DIRECTION:
Copy the material below word for word, starting at the line containing "Click the Kategorien" and ending at the line containing "Action: point(1084,65)", both included. Don't reproduce any other lines.

SUPPLIED MATERIAL:
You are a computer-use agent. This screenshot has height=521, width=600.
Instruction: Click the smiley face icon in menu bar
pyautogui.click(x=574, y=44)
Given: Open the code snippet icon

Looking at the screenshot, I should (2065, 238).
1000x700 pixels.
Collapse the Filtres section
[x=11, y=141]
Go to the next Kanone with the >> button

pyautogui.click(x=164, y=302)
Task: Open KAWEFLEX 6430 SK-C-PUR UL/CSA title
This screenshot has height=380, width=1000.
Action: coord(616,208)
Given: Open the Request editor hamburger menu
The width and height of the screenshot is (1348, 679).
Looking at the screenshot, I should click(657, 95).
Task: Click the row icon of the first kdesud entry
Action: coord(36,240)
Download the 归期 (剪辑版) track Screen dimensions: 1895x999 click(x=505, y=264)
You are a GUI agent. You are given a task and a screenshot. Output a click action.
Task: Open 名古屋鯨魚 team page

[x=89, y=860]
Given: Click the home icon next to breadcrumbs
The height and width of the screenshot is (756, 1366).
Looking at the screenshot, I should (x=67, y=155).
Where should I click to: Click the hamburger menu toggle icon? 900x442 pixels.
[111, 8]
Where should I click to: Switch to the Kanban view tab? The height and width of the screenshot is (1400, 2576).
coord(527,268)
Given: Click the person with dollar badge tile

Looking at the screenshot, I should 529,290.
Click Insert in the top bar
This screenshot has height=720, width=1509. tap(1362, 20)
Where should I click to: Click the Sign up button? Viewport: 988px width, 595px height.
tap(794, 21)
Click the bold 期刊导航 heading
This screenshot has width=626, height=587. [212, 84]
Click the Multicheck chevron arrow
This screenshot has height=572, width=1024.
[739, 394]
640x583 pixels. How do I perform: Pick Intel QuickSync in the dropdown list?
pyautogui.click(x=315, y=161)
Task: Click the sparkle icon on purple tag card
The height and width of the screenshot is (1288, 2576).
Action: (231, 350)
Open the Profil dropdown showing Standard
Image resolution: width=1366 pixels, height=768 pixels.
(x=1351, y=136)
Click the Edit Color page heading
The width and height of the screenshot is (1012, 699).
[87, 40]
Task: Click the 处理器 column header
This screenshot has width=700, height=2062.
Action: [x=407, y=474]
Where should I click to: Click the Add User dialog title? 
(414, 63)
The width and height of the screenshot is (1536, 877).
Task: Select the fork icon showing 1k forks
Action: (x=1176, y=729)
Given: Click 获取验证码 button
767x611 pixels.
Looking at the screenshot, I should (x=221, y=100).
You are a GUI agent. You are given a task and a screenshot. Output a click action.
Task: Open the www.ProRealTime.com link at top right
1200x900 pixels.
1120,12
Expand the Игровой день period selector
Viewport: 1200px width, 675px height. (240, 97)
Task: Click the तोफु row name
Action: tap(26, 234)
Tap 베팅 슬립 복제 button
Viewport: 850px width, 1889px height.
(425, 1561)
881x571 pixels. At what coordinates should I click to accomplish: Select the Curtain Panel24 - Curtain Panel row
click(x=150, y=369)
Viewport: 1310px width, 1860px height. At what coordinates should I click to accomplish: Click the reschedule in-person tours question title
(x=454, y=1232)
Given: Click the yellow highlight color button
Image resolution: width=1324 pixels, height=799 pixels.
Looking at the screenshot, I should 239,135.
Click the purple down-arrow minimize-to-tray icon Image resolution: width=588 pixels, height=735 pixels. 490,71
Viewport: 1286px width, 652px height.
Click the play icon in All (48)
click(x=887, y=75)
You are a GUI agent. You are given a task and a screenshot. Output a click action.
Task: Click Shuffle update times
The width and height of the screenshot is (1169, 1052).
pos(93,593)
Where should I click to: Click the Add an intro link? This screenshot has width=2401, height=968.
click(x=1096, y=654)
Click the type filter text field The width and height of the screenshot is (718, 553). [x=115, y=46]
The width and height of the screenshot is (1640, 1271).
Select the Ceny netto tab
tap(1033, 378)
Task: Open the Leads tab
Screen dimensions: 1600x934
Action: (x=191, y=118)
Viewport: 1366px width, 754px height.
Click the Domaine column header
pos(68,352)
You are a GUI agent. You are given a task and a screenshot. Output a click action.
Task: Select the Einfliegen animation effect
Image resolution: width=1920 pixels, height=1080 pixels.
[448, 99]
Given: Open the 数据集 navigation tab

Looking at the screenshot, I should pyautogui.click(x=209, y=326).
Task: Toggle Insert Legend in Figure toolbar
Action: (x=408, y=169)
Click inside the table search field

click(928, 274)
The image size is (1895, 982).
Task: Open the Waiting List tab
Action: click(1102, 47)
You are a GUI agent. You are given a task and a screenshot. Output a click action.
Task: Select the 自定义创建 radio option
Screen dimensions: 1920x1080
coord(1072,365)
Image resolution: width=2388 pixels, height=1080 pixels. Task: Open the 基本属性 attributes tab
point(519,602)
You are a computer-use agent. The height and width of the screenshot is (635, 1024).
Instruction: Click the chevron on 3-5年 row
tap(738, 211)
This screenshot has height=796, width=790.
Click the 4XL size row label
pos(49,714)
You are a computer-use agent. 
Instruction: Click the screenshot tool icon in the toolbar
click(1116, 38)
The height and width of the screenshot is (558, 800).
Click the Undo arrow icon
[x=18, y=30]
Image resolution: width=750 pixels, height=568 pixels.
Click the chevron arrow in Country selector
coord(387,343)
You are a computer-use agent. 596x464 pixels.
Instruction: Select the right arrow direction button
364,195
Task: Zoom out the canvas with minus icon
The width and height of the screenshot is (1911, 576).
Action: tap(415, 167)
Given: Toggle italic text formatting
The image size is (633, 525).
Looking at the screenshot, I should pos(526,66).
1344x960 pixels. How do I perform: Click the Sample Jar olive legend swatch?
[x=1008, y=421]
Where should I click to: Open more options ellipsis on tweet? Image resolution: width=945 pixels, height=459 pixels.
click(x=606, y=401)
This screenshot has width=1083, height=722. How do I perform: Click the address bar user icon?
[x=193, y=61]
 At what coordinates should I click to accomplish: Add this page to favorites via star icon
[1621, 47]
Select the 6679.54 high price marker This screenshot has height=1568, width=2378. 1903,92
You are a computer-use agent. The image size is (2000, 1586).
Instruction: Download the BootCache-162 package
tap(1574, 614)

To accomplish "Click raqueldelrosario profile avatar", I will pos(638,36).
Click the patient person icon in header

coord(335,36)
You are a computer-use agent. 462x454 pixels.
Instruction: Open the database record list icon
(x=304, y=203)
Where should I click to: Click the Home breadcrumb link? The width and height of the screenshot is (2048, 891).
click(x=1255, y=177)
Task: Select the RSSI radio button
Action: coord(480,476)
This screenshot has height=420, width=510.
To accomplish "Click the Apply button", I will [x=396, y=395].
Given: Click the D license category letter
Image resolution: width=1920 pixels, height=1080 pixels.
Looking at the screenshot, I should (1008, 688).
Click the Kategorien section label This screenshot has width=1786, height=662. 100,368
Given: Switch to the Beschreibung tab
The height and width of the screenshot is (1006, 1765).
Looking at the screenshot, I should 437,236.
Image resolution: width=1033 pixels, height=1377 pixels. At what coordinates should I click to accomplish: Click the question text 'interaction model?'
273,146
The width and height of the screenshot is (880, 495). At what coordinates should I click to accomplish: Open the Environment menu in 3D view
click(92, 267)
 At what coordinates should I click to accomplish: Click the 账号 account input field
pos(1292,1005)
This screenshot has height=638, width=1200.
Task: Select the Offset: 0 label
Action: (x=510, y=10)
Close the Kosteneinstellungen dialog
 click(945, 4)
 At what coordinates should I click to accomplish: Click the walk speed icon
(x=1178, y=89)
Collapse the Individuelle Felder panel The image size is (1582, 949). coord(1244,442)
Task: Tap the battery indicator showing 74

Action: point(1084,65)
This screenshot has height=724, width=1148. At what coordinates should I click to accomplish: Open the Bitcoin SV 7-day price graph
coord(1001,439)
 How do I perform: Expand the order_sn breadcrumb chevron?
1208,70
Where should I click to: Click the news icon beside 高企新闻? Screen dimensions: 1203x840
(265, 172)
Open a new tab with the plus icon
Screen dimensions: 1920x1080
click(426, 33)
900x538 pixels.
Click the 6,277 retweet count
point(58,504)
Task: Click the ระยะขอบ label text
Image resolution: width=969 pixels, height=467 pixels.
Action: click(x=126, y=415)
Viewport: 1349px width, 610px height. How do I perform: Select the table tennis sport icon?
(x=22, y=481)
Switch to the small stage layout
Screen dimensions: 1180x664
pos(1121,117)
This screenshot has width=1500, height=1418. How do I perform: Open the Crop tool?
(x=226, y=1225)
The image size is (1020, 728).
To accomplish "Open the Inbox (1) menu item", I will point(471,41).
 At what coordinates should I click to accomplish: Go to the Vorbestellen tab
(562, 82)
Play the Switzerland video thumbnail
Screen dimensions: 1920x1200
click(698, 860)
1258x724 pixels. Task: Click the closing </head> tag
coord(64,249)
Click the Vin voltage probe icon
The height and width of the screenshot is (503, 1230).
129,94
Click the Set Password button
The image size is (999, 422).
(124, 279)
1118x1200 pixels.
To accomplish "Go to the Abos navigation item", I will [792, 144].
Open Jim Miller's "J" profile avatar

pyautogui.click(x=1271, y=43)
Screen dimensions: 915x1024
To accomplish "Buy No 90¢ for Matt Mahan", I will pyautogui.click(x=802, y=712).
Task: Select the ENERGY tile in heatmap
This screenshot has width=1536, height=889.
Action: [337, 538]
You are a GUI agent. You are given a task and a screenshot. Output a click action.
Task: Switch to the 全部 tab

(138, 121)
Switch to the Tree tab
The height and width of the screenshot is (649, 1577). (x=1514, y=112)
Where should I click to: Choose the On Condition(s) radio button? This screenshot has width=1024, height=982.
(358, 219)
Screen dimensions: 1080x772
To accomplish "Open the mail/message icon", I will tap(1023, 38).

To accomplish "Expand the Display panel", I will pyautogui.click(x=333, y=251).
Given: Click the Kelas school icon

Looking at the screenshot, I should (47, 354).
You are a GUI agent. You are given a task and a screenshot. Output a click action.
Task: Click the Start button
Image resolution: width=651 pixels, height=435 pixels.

COMPLETED TASK:
Click the Kategorien section label This screenshot has width=1786, height=662. 100,368
Given: Switch to the Beschreibung tab
The height and width of the screenshot is (1006, 1765).
Looking at the screenshot, I should 437,236.
Image resolution: width=1033 pixels, height=1377 pixels. At what coordinates should I click to accomplish: Click the question text 'interaction model?'
273,146
The width and height of the screenshot is (880, 495). At what coordinates should I click to accomplish: Open the Environment menu in 3D view
click(92, 267)
 At what coordinates should I click to accomplish: Click the 账号 account input field
pos(1292,1005)
This screenshot has height=638, width=1200.
Task: Select the Offset: 0 label
Action: (x=510, y=10)
Close the Kosteneinstellungen dialog
 click(945, 4)
 At what coordinates should I click to accomplish: Click the walk speed icon
(x=1178, y=89)
Collapse the Individuelle Felder panel The image size is (1582, 949). coord(1244,442)
Task: Tap the battery indicator showing 74

Action: point(1084,65)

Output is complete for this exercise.